淮南子 / 兵略訓
今使兩人接刃,巧詘不異,而勇士必勝者,何也?其行之誠也。夫以巨斧擊桐薪,不待利時良日而後破之。加巨斧於桐薪之上,而無人力之奉,雖順招搖,挾刑德,而弗能破者,以其無勢也。故水激則悍,矢激則遠。夫栝淇衛箘簵,載以銀錫,雖有薄縞之幨,腐荷之矰,然猶不能獨射也。假之筋角之力,弓弩之勢,則貫兕甲而徑於革盾矣。夫風之疾,至於飛屋折木,虛舉之下大遲,自上高丘,人之有所推也。是故善用兵者,勢如決積水於千仞之堤,若轉員石於萬丈之溪,天下見吾兵之必用也,則孰敢與我戰者!故百人之必死也,賢于萬人之必北也。況以三軍之眾,赴水火而不還踵乎!雖誂合刃於天下,誰敢在於上者!

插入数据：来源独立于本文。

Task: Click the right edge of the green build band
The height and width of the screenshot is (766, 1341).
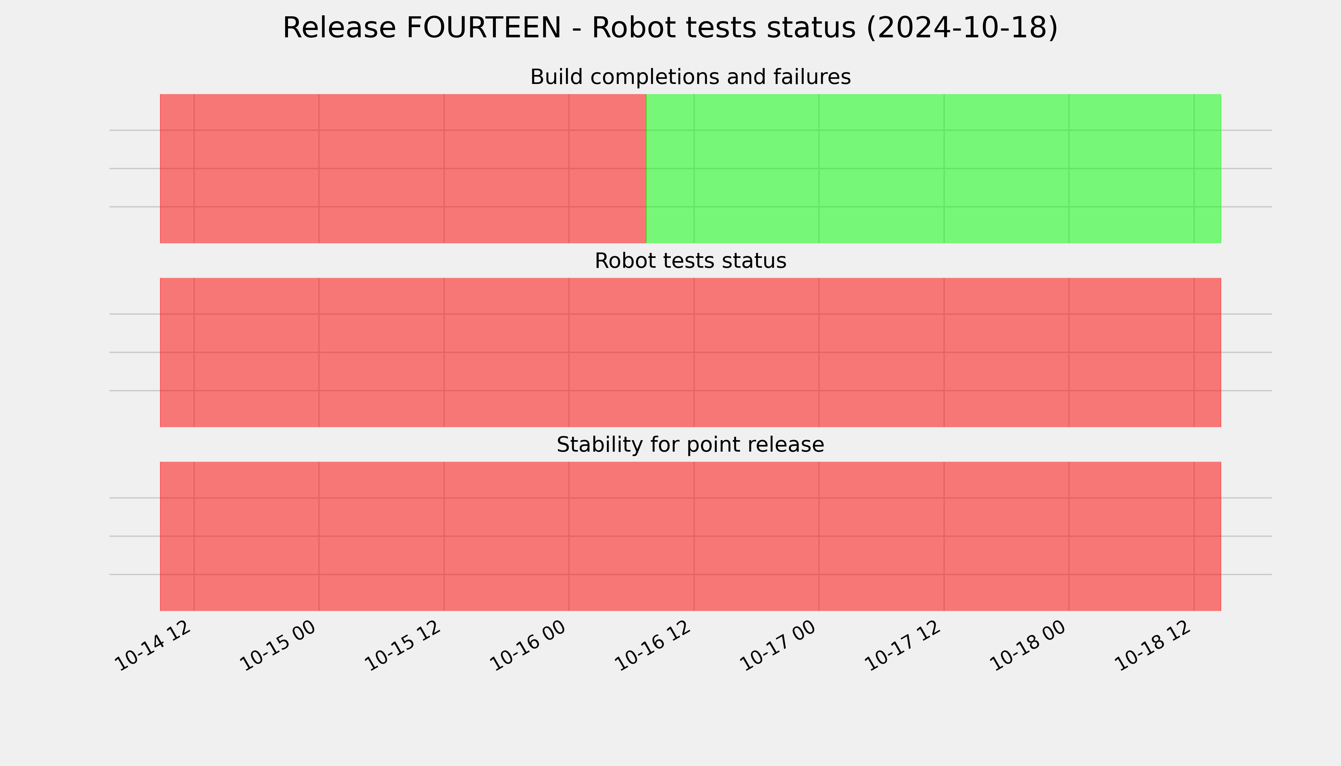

新字:今使両人接刃,巧詘不異,而勇士必勝者,何也?其行之誠也。夫以巨斧擊桐薪,不待利時良日而後破之。加巨斧於桐薪之上,而無人力之奉,雖順招揺,挟刑徳,而弗能破者,以其無勢也。故水激則悍,矢激則遠。夫栝淇衛箘簵,載以銀錫,雖有薄縞之幨,腐荷之矰,然猶不能独射也。仮之筋角之力,弓弩之勢,則貫兕甲而径於革盾矣。夫風之疾,至於飛屋折木,虚舉之下大遅,自上高丘,人之有所推也。是故善用兵者,勢如決積水於千仞之堤,若転員石於万丈之渓,天下見吾兵之必用也,則孰敢与我戦者!故百人之必死也,賢于万人之必北也。況以三軍之眾,赴水火而不還踵乎!雖誂合刃於天下,誰敢在於上者!
書き下し
今 兩人をして刃を接せしむるに、巧詘 異ならずして、勇士 必ず勝つ者は、何ぞや。其の行うこと之れ誠なればなり。夫れ巨斧を以て桐薪を擊つに、利時良日を待ちて而る後に之を破らず。巨斧を桐薪の上に加えて、人力の奉ずる無ければ、招搖に順い、刑德を挾むと雖も、而も破る能わざる者は、其の勢無きを以てなり。故に水 激すれば則ち悍く、矢 激すれば則ち遠し。夫れ栝淇衛箘簵、載するに銀錫を以てするも、薄縞の幨、腐荷の矰有りと雖も、然れども猶お獨り射る能わざるなり。之に筋角の力、弓弩の勢を假れば、則ち兕甲を貫きて革盾を徑るなり。夫れ風の疾きは、屋を飛ばし木を折るに至る。虛舉の下は大いに遲し。高丘より上るは、人の推す所有ればなり。是の故に善く兵を用うる者は、勢 積水を千仞の堤に決するが如く、員石を萬丈の溪に轉ずるが若し。天下 吾が兵の必ず用いらるるを見れば、則ち孰か敢えて我と戰わん者あらんや。故に百人の必死は、萬人の必北に賢る。況んや三軍の眾を以て、水火に赴きて踵を還さざるをや。天下に誂いて刃を合わすと雖も、誰か敢えて上に在らんや。
現代語訳
いま二人に刃を交えさせるとき、技の巧拙が変わらないのに勇士が必ず勝つのはなぜか。その行いにまことがあるからである。大きな斧で桐の薪を打つのに、吉日を待ってから割るのではない。大きな斧を桐の薪の上に置いておいて、人の力が加わらなければ、星回りに従い暦の吉凶を携えていても割れないのは、勢いがないからである。だから水は激すれば荒々しく、矢は激すれば遠くへ飛ぶ。良質の矢柄に銀や錫を載せても、薄絹の的や腐った蓮の矢しかなければ、それだけでは射られない。筋や角の力、弓や弩の勢いを借りれば、犀の鎧を貫き革の盾を通す。風の激しいものは、家を飛ばし木を折るに至る。空中で持ち上げるのはひどく遅い。高い丘から下ってくるのは、人が押すものがあるからである。だからよく兵を用いる者の勢いは、千仞の堤に溜めた水を切り落とすようであり、万丈の谷に丸い石を転がすようである。天下がこちらの兵が必ず用いられると見れば、誰が敢えて戦おうとするだろう。だから百人が必死であるほうが、万人が必ず逃げるのに勝る。まして三軍の兵が、水火に飛び込んで踵を返さないならなおさらだ。天下に挑んで刃を交えても、誰が上に立てよう。